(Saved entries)
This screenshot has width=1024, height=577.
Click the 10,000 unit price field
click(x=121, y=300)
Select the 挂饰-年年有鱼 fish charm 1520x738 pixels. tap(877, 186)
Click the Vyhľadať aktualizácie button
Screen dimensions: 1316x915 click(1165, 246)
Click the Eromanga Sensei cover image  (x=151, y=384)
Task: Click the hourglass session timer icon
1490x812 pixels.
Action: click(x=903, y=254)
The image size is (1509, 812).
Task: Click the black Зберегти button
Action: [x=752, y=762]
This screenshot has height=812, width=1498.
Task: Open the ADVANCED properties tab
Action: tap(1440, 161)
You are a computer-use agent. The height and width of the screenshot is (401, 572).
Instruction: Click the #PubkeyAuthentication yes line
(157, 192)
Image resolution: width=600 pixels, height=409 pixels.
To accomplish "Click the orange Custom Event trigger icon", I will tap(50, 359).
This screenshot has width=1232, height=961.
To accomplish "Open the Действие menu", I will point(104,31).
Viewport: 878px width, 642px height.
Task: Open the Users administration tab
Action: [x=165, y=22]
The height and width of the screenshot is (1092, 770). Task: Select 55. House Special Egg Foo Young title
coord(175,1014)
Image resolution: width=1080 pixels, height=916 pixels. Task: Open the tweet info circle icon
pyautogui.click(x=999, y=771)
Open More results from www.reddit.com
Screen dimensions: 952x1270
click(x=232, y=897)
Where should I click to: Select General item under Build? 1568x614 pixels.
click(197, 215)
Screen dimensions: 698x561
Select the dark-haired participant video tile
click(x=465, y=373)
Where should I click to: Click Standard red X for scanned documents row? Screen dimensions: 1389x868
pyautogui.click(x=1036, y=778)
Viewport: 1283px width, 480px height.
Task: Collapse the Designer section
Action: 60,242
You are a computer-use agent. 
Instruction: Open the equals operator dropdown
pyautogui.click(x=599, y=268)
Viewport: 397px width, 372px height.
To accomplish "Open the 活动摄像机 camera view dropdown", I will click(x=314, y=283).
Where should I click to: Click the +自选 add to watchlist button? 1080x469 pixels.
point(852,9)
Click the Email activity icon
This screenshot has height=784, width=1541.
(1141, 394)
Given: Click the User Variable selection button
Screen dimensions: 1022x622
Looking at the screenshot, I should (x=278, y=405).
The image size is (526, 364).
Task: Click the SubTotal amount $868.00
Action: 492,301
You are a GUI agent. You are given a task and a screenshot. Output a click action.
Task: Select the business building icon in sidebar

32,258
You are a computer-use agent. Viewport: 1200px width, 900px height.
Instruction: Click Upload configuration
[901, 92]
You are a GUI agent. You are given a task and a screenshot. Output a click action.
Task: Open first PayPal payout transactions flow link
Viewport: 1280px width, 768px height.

• [TASK STATEMENT] Every line in the entries above that mentions the word "computer" must be shown.

• [COMPLETED TASK]
You are a computer-use agent. The height and width of the screenshot is (401, 572).
You are a computer-use agent. 
You are a computer-use agent. Viewport: 1200px width, 900px height.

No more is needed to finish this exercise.